In this series so far I've covered a lot of ground in EWS covering all the everyday operations so its time now to look at some of the more interesting and useful things you can do. Folder permissions are one thing that can both affect the code you run if you don't have the correct or enough rights in a folder your accessing and are also something you may want to manage using EWS. As before in this series I should point out that folder permission can be managed within the Exchange Management Shell using the Get and Set-MailboxFolderPermissions cmdlets and this can be a better solution for managing permissions.

Exchange Folder permission in a netshell

Exchange uses the normal discretionary access control list (DACL) with Access Control Entries (ACE's) to control access to its resources but there are a few special things to keep in mind. (There are also SACL's on public folders which you can't set from EWS).

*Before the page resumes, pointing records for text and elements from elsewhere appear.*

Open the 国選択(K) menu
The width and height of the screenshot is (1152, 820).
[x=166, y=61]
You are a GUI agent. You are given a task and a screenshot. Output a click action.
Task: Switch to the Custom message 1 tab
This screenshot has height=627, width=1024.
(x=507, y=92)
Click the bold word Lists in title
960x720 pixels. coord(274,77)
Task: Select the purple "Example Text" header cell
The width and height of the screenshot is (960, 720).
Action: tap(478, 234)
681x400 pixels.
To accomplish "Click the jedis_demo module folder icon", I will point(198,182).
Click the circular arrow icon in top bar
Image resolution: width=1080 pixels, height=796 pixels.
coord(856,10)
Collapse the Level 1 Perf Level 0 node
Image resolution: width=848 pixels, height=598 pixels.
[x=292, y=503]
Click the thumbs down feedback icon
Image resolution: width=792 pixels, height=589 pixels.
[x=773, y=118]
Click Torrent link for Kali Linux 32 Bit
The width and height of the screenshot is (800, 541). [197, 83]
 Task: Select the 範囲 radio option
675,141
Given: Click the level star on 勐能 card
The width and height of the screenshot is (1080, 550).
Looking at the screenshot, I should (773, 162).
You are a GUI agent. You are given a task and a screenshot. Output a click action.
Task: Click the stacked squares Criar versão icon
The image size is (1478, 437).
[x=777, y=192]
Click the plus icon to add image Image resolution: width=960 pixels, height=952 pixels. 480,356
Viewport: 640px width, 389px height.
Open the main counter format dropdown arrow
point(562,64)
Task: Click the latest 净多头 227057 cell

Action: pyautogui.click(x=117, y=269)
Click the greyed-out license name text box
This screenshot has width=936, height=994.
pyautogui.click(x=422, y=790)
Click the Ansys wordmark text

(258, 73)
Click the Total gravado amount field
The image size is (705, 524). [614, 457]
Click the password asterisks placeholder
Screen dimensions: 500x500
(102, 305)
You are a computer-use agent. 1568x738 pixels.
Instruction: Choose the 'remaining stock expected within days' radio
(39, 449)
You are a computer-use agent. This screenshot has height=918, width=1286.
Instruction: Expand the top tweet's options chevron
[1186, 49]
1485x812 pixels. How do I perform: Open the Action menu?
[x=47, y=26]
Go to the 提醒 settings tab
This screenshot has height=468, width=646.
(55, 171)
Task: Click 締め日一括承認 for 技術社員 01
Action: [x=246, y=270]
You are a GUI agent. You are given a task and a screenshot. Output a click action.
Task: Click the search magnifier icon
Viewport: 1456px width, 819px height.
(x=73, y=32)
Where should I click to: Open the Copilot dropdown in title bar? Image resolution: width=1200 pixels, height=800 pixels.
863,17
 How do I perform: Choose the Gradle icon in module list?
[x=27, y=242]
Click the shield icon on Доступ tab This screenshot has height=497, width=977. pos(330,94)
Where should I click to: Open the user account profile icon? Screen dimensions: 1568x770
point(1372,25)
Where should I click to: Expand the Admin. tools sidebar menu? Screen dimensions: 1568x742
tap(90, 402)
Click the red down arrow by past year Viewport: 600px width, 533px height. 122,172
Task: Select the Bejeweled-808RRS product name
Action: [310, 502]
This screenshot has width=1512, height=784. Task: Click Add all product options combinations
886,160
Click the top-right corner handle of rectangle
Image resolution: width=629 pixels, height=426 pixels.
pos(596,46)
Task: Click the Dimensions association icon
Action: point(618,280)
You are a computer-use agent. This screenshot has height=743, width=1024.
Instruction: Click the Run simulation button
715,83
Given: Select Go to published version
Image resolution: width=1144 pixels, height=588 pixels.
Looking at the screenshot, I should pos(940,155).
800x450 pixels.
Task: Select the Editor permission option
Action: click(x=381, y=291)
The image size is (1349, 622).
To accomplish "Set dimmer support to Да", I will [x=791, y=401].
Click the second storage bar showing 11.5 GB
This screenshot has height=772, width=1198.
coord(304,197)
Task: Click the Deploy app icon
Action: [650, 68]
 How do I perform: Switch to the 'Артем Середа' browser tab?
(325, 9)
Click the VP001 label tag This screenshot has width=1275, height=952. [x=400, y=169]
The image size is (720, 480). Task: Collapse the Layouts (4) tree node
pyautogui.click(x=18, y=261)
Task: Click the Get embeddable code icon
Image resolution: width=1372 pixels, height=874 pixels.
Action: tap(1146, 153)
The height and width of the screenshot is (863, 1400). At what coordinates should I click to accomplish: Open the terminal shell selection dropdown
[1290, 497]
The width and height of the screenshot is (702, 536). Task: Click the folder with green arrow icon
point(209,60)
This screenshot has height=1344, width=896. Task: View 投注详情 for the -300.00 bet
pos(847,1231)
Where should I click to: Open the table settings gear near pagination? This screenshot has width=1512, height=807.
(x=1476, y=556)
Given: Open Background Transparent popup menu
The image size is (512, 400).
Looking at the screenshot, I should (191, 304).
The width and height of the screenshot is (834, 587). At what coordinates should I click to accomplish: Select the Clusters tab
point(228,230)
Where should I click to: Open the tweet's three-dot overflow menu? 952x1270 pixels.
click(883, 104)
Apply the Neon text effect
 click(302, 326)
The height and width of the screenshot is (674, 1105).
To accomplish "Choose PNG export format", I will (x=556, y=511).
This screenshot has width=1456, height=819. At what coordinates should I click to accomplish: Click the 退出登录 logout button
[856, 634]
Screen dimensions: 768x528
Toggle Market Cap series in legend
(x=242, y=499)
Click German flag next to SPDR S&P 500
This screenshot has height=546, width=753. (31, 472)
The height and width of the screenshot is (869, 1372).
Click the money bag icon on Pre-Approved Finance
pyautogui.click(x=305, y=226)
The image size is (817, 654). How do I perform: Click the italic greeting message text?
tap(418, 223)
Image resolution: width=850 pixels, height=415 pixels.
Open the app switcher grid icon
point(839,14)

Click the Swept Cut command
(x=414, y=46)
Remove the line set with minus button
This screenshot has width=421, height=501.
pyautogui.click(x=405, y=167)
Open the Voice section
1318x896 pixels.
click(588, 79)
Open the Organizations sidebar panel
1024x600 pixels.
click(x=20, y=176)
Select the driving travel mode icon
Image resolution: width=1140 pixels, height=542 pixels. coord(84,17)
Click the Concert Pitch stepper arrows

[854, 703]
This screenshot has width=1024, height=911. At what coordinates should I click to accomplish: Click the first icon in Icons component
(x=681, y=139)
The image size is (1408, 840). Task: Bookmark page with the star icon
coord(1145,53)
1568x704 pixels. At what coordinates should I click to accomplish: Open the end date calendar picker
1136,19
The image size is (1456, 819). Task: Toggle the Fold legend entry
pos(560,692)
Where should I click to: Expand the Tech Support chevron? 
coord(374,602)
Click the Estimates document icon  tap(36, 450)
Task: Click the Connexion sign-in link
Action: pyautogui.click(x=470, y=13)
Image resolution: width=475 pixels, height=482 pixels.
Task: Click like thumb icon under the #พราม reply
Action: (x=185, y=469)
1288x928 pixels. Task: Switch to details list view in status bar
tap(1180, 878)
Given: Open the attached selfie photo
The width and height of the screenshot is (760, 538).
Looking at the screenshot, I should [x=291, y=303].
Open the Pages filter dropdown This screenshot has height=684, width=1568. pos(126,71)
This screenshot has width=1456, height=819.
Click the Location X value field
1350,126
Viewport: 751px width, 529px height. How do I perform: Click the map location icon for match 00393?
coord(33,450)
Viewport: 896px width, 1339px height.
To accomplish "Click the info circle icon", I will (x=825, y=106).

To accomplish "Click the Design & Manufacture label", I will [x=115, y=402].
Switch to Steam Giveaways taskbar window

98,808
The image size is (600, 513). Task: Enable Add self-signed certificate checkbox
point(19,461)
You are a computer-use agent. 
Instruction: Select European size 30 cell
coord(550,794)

Special ACE's in the Folder DACL : There are two special Group ACE's in a Exchange DACL there is the Default ACE (basically every authenticated mailbox user) and the Anoymous ACE (more for public folders which im not really going to dicuss).

FreeBusy Permissions : In Exchange 2007 freebusy rights where introduced see http://blogs.msdn.com/b/stephen_griffin/archive/2007/05/25/new-freebusy-rights-in-exchange-outlook-2007.aspx . So if your accessing the calendar folder in a users mailbox in EWS you will use a different class to accommodate these extra free-busy permissions.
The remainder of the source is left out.